From the line containing "Open Source Control with 27 changes" to the last line of the data below, copy everything exactly and nothing else; pictures stay out.
Data to process: Begin
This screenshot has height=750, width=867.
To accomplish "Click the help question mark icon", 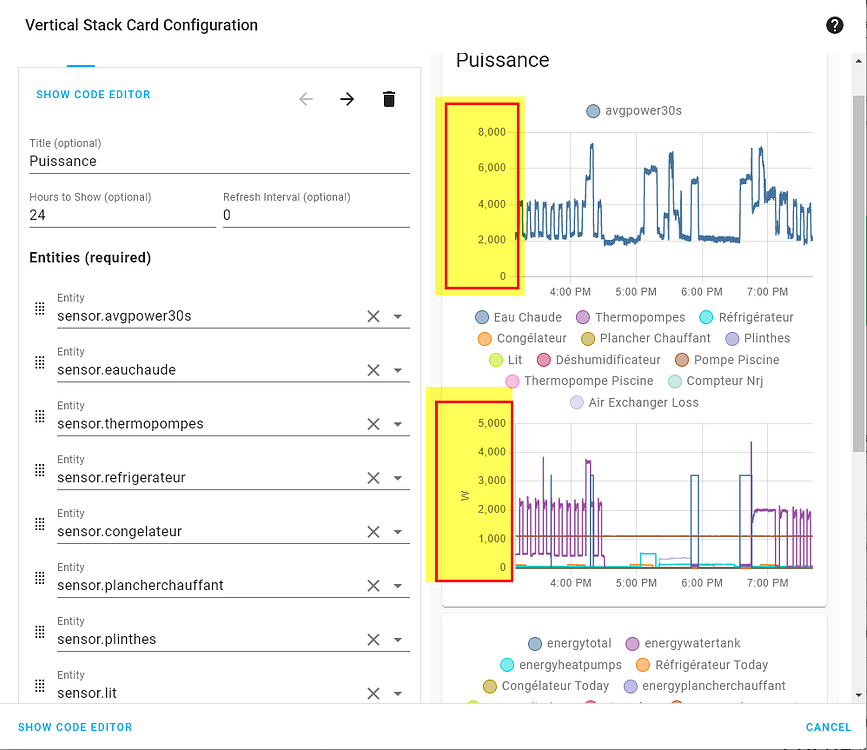I will click(x=835, y=24).
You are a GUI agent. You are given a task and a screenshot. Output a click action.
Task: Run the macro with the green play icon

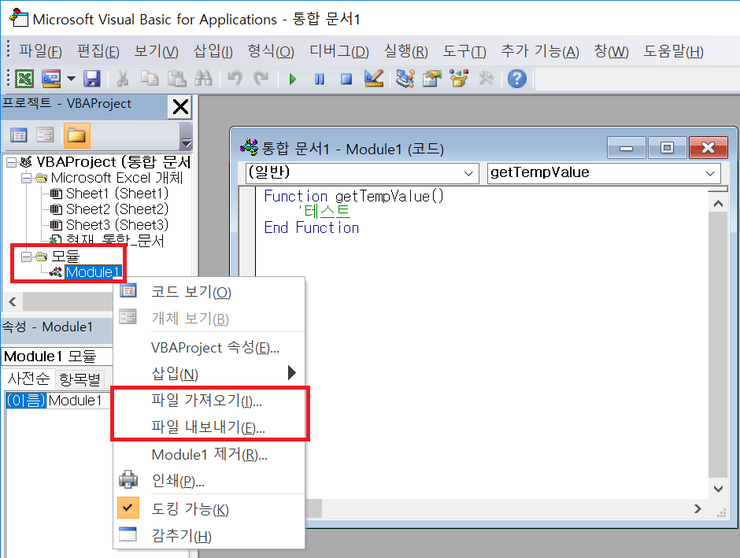tap(292, 78)
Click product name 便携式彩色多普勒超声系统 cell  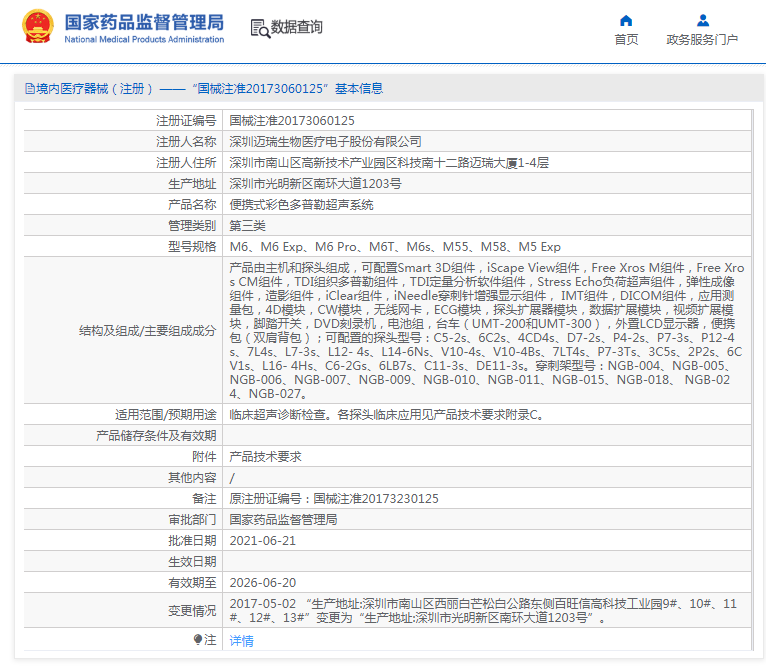[x=301, y=204]
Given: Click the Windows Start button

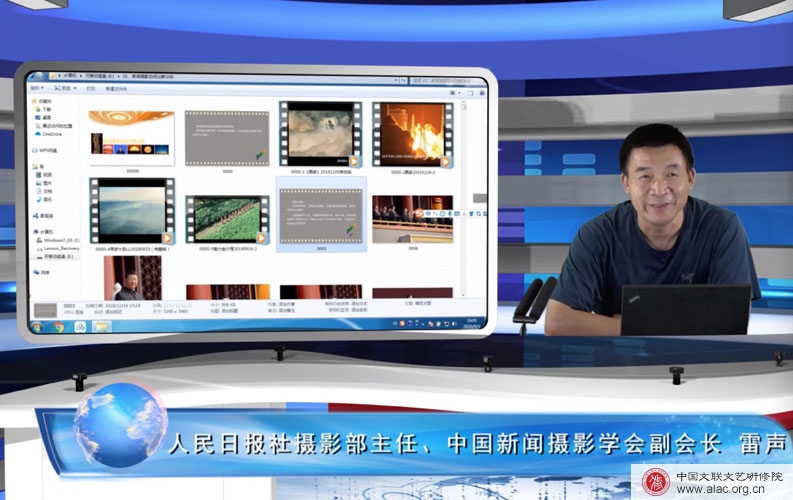Looking at the screenshot, I should tap(38, 327).
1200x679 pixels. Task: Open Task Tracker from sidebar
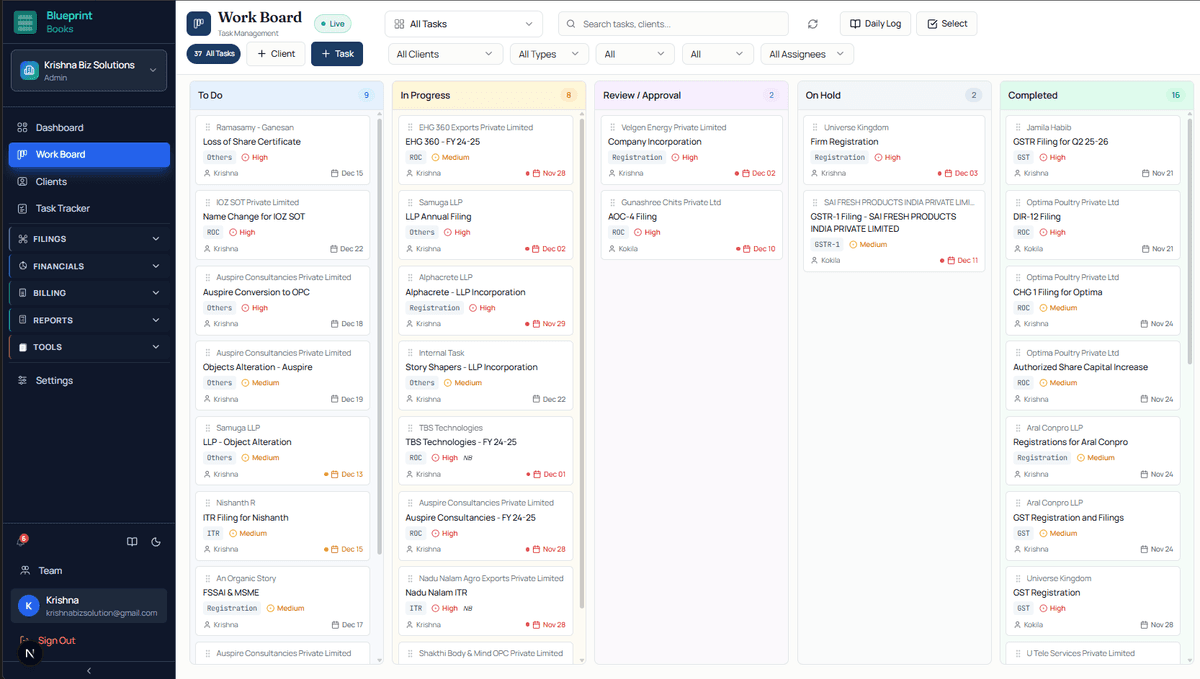tap(62, 209)
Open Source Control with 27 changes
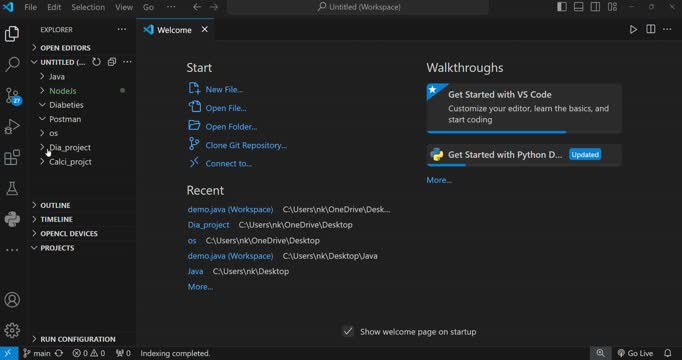Image resolution: width=682 pixels, height=360 pixels. 12,95
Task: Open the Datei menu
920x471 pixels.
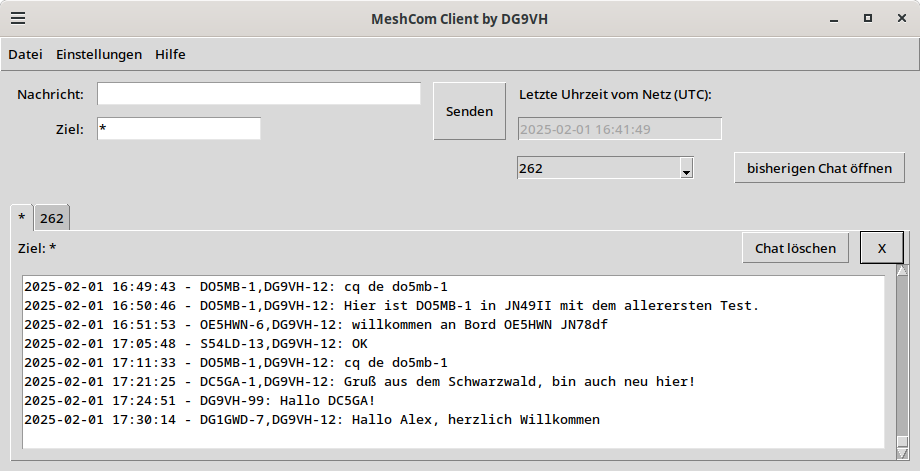Action: pos(25,54)
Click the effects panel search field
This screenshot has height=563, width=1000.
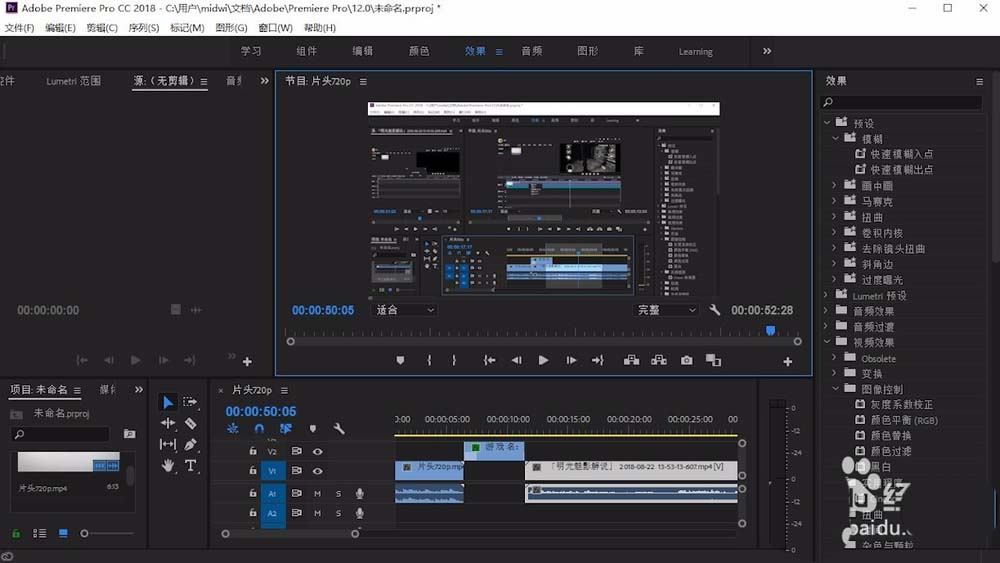(901, 102)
Data to process: End
> Completed task:
Open Source Control with 27 changes
Image resolution: width=682 pixels, height=360 pixels. 12,95
Task: Open the Datei menu
920x471 pixels.
Action: pos(25,54)
Click the effects panel search field
This screenshot has height=563, width=1000.
(901, 102)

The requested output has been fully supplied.